Ketika Brigadir Royadin Menilang Sri Sultan Hamengku Buwono IX: Hukum Tak Pandang Jabatan
Pada pertengahan 1960-an, sebuah kisah menarik tentang integritas dan ketegasan aparat pernah terjadi di jalanan Pekalongan, Jawa Tengah.
Saat sedang menjalankan tugas, Brigadir Polisi Royadin melihat sebuah sedan melaju melawan arah. Ia kemudian menghentikan kendaraan tersebut dan meminta pengemudinya menunjukkan rebuwes, surat kendaraan yang digunakan pada masa itu.
Namun, ketika kaca mobil terbuka, Royadin dibuat terkejut. Pengemudi kendaraan tersebut ternyata Sri Sultan Hamengku Buwono IX, Raja Yogyakarta sekaligus salah satu tokoh penting dalam sejarah Indonesia.
Brigadir Royadin Tetap Menjalankan Tugas
Mengetahui siapa pengemudi kendaraan tersebut, Royadin tentu merasa gugup. Di hadapannya bukan orang biasa, melainkan seorang bangsawan sekaligus pejabat tinggi negara.
Namun, rasa hormat terhadap sang Sultan tidak membuat Royadin mengabaikan tugasnya. Ia tetap menjelaskan bahwa kendaraan tersebut telah melanggar aturan karena melaju melalui jalur yang dilarang atau verboden.
Situasi tersebut menjadi semakin menarik karena Sri Sultan Hamengku Buwono IX tidak menggunakan kedudukannya untuk meminta perlakuan khusus.
Sang Sultan justru mengakui bahwa dirinya telah melakukan pelanggaran dan meminta agar proses penilangan tetap dilakukan.
Sultan Tidak Meminta Keistimewaan
Dengan tangan yang disebut masih gemetar, Royadin akhirnya menjalankan tugasnya dan membuat surat tilang untuk Sri Sultan Hamengku Buwono IX.

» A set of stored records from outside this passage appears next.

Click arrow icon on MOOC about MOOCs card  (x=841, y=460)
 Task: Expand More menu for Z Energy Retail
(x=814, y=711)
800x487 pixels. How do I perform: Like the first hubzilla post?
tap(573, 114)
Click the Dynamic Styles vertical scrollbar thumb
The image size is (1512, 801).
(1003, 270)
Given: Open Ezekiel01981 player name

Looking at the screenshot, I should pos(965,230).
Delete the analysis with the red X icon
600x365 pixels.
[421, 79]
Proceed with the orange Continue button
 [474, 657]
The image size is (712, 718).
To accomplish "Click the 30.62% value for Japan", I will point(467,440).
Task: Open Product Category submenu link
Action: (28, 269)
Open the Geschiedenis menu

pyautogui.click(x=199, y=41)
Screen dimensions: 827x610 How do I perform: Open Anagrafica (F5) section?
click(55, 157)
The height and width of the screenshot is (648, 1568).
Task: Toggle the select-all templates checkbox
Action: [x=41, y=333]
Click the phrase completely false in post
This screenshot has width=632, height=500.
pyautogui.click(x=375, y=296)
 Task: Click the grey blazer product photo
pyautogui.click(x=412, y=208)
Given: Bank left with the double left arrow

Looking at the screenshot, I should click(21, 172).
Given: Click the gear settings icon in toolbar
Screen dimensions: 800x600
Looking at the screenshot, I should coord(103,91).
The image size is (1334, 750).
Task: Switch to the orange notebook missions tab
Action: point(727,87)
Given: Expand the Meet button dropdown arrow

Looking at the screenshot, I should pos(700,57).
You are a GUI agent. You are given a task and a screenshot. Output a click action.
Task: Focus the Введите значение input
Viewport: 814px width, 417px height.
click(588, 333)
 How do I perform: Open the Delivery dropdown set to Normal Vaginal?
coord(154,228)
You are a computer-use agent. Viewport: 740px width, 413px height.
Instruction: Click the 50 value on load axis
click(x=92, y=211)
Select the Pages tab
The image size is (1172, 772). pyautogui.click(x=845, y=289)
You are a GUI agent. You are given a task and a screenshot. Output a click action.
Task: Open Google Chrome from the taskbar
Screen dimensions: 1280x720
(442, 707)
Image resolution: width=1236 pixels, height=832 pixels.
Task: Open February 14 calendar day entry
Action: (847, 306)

Tidak ada perlakuan istimewa dan tidak ada permintaan agar aturan dibatalkan. Setelah proses penilangan selesai, sang Sultan menerima keputusan tersebut dan melanjutkan perjalanan.
Kisah tersebut kemudian dikenang sebagai gambaran mengenai ketegasan seorang polisi dalam menjalankan tugas sekaligus kerendahan hati seorang pemimpin yang bersedia bertanggung jawab atas tindakannya.
Ketika Hukum Berlaku untuk Semua
Kisah Royadin dan Sri Sultan Hamengku Buwono IX bukan sekadar cerita tentang surat tilang.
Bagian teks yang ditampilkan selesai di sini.